The bicycle retailer is falling foul of squeezed margins and ongoing currency pressures amidst a leadership vacuum
July 19, 2017

Although the full-year numbers from bicycle retailer Halfords (HFD) were largely in line with the City's post-profit-warning expectations, we are growing increasingly concerned about an ongoing margin squeeze and its potential to create future disappointments. A fall in gross margin from 51.2 per cent to 48.6 per cent at the retail division (86 per cent of group revenue) especially highlights how susceptible the group has been to the prolonged devaluation of sterling against global currencies.

IC TIP: Sell at 334p
Tip style
Sell
Risk rating
High
Timescale
Short Term
Bull points
  • Manageable debt
  • Attractive dividend
Bear points
  • Contracting margins
  • Sterling pressure
  • Autocentres like-for-like stagnation
  • Management vacuum

And, while bulls argue sterling weakness could benefit Halfords by increasing the number of ‘staycations’, the logic of how this translates into better sales of bikes looks stretched in our view. Cracks are also starting to show in the group’s autocentres division – once hailed a growth engine for the company. And the group is still without strategic leadership following the surprise departure of recently installed chief executive Jill McDonald. Should consumer data continue to worsen, we see Halfords' shares – even at their current lowly valuation – as vulnerable.

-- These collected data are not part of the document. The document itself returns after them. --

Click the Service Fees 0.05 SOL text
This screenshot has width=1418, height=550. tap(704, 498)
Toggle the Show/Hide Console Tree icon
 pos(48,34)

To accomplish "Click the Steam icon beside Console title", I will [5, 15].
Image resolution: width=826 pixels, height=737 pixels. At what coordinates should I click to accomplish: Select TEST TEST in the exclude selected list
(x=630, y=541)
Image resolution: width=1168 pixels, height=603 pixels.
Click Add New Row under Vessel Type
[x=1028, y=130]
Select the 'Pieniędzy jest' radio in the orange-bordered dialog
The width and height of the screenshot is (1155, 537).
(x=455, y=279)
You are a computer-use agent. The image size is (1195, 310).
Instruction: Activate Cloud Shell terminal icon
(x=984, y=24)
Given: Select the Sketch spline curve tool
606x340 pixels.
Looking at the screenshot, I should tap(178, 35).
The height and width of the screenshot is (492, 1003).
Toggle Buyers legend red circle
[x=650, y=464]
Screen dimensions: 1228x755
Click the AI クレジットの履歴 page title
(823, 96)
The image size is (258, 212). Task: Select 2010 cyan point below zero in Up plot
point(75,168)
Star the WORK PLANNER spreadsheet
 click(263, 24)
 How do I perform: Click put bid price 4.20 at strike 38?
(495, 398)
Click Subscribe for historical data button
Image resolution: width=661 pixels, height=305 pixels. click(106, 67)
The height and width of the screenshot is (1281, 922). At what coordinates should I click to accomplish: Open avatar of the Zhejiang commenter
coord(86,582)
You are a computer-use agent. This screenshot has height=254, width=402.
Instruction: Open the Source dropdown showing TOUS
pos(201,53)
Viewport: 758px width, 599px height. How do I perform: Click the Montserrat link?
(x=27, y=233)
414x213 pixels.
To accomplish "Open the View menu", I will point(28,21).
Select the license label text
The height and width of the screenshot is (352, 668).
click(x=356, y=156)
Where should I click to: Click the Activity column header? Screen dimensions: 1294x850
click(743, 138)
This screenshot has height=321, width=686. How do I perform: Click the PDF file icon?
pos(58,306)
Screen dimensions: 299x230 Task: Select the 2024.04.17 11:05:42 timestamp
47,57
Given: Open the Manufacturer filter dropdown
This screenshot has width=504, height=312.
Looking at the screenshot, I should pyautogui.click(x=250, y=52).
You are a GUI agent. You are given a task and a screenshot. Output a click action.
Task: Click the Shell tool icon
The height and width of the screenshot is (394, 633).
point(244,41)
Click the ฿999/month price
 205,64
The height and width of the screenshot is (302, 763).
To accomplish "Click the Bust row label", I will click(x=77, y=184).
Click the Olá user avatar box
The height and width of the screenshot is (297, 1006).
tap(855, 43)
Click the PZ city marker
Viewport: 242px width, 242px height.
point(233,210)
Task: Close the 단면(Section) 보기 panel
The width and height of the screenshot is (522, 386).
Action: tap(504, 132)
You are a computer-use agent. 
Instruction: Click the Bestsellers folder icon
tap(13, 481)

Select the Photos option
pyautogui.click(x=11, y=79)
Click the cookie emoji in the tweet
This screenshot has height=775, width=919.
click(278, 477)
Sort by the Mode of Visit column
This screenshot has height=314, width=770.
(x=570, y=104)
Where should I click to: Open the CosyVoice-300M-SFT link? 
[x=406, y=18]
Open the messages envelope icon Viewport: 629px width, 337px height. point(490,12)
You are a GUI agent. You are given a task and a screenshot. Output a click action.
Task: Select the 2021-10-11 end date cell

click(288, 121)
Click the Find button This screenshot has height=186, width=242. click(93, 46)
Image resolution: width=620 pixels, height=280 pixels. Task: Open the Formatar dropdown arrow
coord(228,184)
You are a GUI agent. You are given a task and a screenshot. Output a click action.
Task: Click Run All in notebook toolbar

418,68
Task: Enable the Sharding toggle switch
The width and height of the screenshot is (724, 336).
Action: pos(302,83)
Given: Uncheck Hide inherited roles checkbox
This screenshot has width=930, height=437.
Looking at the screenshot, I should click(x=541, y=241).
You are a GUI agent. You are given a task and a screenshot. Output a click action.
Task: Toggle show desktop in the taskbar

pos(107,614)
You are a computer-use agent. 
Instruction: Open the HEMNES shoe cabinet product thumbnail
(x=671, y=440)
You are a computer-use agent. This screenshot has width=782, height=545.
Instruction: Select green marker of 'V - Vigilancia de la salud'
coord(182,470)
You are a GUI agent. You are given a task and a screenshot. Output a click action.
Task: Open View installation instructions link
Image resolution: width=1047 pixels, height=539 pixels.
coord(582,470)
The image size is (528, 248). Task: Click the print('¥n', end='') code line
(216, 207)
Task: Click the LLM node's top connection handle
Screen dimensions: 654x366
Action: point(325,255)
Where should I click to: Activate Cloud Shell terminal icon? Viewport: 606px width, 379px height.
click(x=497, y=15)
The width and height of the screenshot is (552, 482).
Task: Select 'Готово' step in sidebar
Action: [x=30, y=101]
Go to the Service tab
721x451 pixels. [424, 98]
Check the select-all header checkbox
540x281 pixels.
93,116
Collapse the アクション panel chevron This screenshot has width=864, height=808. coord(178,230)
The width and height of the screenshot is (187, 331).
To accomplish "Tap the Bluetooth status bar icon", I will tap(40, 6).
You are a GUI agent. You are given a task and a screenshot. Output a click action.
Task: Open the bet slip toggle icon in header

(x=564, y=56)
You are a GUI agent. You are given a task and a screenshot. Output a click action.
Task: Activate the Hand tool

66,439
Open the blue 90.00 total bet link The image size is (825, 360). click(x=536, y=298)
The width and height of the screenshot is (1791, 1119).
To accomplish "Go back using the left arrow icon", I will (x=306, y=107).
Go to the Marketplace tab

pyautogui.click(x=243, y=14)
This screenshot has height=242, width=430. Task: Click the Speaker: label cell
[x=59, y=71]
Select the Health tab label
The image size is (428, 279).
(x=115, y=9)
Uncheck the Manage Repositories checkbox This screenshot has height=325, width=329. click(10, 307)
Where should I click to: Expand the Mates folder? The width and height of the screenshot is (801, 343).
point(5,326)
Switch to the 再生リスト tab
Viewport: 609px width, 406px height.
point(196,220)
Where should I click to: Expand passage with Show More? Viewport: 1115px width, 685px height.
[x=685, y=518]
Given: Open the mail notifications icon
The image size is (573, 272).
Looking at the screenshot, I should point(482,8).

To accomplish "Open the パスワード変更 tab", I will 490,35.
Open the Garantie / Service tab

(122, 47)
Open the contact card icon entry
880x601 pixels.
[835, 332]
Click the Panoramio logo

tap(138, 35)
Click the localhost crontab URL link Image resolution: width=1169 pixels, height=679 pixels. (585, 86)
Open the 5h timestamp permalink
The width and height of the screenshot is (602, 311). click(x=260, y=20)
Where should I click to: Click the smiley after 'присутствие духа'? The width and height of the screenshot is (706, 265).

The trajectory of margins is the major concern, with the high and fixed cost of rents, rising staff costs and higher business rates all exacerbating the impact of the decline in gross profits' at the operating profit level (see graph).

 

Margins decline

 

The retailer's robust first half may not prove as encouraging as it first appears. Halfords' sales tend to benefit from good weather, and a sunny spell early in the year coupled with the timing of Easter may have simply brought sales forward. Indeed, broker Peel Hunt thinks sales momentum could fade as the summer continues. The period also benefited from price increases in reaction to the weak pound, which actually has the potential to weigh on demand from squeezed consumers. Indeed, volume growth remains more modest and has largely stagnated across the industry for the past 10 years. Why Halfords should be the one to turn this trend around – particularly when household incomes are feeling the squeeze – isn’t clear.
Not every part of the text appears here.